▼▼▼

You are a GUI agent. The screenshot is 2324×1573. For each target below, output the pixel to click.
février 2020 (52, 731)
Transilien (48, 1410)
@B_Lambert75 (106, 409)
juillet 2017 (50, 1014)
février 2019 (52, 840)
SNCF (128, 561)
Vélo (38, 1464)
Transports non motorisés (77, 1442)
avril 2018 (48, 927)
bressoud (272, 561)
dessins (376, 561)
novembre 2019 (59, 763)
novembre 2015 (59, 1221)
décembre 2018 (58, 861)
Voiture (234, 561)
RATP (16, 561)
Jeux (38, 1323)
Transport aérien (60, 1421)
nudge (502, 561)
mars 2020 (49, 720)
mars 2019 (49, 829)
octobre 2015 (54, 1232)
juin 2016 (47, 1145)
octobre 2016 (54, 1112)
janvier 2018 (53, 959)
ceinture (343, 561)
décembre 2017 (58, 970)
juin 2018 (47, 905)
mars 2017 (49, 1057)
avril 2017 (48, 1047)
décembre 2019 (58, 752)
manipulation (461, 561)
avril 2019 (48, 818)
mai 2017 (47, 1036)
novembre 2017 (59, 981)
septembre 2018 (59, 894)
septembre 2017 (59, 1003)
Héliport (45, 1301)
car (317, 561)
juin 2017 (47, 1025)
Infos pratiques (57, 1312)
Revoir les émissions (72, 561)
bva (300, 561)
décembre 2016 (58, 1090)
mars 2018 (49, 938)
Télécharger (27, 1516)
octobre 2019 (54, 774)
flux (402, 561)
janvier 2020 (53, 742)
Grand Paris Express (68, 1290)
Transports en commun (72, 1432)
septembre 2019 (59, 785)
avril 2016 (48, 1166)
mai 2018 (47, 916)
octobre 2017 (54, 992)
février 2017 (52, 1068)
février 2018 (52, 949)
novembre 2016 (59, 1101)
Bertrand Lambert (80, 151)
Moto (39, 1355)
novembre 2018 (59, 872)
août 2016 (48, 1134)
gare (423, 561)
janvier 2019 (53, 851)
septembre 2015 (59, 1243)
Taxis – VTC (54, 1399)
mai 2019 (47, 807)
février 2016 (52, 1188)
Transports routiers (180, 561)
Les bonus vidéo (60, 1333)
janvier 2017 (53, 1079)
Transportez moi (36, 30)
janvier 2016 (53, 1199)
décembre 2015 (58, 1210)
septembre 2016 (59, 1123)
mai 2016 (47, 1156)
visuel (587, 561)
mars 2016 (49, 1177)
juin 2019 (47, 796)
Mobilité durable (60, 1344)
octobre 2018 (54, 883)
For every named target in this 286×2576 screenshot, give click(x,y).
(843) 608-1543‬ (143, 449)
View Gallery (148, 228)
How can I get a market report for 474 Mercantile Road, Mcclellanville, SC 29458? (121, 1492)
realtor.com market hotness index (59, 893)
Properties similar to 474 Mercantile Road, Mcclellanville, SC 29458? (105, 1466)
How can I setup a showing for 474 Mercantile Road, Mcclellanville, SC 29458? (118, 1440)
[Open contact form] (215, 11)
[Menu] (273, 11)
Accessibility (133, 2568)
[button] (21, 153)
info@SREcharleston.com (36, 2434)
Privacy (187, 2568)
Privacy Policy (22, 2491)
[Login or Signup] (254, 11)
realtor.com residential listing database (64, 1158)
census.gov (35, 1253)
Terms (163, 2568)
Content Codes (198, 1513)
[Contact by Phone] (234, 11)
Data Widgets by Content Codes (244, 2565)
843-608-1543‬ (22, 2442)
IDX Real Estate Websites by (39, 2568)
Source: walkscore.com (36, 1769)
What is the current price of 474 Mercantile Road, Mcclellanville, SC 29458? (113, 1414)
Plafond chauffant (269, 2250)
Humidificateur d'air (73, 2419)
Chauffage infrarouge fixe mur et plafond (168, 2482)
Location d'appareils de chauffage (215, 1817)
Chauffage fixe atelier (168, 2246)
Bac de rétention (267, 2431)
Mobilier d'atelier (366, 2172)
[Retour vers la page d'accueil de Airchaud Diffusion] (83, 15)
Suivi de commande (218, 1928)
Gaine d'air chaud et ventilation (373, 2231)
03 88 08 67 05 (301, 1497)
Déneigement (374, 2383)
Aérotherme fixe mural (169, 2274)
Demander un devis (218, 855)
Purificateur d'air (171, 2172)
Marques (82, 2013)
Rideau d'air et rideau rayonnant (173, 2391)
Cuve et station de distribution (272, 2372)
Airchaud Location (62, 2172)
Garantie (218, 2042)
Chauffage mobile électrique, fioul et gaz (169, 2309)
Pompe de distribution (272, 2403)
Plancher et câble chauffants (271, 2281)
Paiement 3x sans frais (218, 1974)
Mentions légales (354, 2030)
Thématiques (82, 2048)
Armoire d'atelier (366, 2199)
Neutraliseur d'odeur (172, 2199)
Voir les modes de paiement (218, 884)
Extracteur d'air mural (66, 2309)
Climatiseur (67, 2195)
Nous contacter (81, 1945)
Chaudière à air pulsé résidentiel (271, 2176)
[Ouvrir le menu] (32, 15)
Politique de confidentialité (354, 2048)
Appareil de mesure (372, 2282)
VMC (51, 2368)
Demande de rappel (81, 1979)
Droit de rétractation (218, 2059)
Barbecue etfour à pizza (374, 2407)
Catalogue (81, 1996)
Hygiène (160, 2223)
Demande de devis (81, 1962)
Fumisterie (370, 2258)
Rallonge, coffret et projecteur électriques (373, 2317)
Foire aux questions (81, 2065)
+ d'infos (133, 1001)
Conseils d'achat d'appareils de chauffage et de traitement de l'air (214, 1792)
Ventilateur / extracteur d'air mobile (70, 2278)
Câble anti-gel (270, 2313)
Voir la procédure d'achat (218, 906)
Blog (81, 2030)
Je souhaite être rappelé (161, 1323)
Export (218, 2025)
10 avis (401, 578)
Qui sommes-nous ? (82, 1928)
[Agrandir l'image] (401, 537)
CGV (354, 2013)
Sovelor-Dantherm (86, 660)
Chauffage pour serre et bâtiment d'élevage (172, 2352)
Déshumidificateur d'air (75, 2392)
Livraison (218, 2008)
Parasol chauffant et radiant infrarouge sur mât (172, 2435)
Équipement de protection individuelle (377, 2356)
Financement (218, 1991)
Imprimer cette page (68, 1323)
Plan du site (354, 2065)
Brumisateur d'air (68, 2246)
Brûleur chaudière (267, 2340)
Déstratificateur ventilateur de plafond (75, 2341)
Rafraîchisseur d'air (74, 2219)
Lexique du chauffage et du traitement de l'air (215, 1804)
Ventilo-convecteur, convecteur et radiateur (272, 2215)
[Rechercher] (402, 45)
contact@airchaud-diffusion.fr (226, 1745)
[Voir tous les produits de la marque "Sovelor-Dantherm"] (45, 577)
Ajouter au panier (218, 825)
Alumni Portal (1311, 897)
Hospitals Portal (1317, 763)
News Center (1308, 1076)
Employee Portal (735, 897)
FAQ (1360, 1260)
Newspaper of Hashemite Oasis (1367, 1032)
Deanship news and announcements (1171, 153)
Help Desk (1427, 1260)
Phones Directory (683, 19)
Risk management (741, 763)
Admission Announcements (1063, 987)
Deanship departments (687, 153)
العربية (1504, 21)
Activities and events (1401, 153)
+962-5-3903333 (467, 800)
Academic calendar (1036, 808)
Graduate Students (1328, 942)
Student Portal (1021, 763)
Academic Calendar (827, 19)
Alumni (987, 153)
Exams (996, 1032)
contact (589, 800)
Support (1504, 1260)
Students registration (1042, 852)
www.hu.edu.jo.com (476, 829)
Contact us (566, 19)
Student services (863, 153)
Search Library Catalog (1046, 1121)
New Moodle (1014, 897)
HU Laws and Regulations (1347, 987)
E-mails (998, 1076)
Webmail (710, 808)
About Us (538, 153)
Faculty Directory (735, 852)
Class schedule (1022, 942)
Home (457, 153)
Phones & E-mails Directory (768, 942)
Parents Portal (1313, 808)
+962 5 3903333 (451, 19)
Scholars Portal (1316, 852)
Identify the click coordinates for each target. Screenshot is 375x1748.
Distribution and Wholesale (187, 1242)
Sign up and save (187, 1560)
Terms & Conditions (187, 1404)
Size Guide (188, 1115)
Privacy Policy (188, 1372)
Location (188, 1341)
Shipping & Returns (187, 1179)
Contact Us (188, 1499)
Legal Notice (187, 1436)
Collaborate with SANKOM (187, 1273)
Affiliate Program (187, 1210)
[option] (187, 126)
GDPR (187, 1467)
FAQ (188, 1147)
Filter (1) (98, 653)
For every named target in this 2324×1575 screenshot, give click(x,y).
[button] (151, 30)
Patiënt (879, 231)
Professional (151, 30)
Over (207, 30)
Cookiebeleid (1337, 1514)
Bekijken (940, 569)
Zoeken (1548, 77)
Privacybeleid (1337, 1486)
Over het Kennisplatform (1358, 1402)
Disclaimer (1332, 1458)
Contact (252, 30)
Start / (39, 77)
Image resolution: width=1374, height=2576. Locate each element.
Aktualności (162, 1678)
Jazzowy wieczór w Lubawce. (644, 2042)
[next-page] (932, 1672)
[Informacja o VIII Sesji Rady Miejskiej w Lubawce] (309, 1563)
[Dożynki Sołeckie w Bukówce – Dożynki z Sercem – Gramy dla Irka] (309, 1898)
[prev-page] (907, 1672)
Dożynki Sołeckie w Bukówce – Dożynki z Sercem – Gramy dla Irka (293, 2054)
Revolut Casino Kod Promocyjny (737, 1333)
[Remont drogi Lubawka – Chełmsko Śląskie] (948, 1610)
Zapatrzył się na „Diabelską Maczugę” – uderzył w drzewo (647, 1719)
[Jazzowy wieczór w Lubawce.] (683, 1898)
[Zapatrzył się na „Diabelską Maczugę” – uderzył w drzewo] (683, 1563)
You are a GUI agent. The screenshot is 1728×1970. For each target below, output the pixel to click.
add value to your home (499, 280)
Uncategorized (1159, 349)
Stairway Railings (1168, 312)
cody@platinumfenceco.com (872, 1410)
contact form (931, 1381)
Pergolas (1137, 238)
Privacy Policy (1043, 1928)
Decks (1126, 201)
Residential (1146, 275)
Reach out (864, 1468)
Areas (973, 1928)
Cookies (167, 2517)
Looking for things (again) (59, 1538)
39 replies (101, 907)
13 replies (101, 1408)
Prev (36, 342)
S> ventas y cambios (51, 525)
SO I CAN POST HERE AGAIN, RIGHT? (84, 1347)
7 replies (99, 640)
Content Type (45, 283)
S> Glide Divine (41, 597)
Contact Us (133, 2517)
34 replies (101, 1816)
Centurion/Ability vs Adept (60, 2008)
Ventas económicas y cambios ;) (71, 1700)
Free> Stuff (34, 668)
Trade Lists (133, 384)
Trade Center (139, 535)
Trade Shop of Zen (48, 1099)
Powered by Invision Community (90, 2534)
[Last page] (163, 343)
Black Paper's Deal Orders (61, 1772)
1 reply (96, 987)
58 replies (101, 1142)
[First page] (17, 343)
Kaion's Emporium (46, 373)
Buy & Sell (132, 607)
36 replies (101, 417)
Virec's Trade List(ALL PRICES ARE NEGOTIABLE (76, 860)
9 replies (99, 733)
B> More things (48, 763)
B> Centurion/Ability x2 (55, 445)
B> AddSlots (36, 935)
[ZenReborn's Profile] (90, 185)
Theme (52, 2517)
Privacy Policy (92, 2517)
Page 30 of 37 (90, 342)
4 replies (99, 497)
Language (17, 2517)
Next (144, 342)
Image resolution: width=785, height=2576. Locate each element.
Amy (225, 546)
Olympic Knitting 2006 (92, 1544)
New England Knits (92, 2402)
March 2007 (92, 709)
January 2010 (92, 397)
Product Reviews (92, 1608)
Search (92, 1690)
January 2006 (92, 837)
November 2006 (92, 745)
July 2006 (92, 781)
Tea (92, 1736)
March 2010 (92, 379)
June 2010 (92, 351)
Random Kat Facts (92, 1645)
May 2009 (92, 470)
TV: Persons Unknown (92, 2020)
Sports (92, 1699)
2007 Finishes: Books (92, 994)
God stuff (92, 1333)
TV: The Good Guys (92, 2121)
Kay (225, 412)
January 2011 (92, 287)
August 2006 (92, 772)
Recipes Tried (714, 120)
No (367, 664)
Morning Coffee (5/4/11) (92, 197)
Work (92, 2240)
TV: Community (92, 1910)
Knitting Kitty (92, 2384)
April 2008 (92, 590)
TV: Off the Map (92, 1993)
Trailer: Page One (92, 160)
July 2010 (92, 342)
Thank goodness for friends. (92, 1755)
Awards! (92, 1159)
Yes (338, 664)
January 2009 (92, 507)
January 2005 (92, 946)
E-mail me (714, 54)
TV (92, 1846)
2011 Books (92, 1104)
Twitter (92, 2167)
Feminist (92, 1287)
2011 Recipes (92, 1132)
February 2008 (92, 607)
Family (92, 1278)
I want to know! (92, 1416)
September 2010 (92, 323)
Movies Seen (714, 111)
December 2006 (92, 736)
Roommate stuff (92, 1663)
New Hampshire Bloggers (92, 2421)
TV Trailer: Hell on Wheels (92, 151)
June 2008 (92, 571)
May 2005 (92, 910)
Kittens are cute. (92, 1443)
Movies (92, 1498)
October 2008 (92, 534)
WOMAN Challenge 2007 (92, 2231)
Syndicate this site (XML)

▲▲▲

### Exercise aim
Of the entries above, transcribe exactly those lines that fall between the line containing "Armoire d'atelier (366, 2199)" and the line containing "Barbecue etfour à pizza (374, 2407)", together with those two lines.

### Solution to this task
Armoire d'atelier (366, 2199)
Neutraliseur d'odeur (172, 2199)
Voir les modes de paiement (218, 884)
Extracteur d'air mural (66, 2309)
Climatiseur (67, 2195)
Nous contacter (81, 1945)
Chaudière à air pulsé résidentiel (271, 2176)
[Ouvrir le menu] (32, 15)
Politique de confidentialité (354, 2048)
Appareil de mesure (372, 2282)
VMC (51, 2368)
Demande de rappel (81, 1979)
Droit de rétractation (218, 2059)
Barbecue etfour à pizza (374, 2407)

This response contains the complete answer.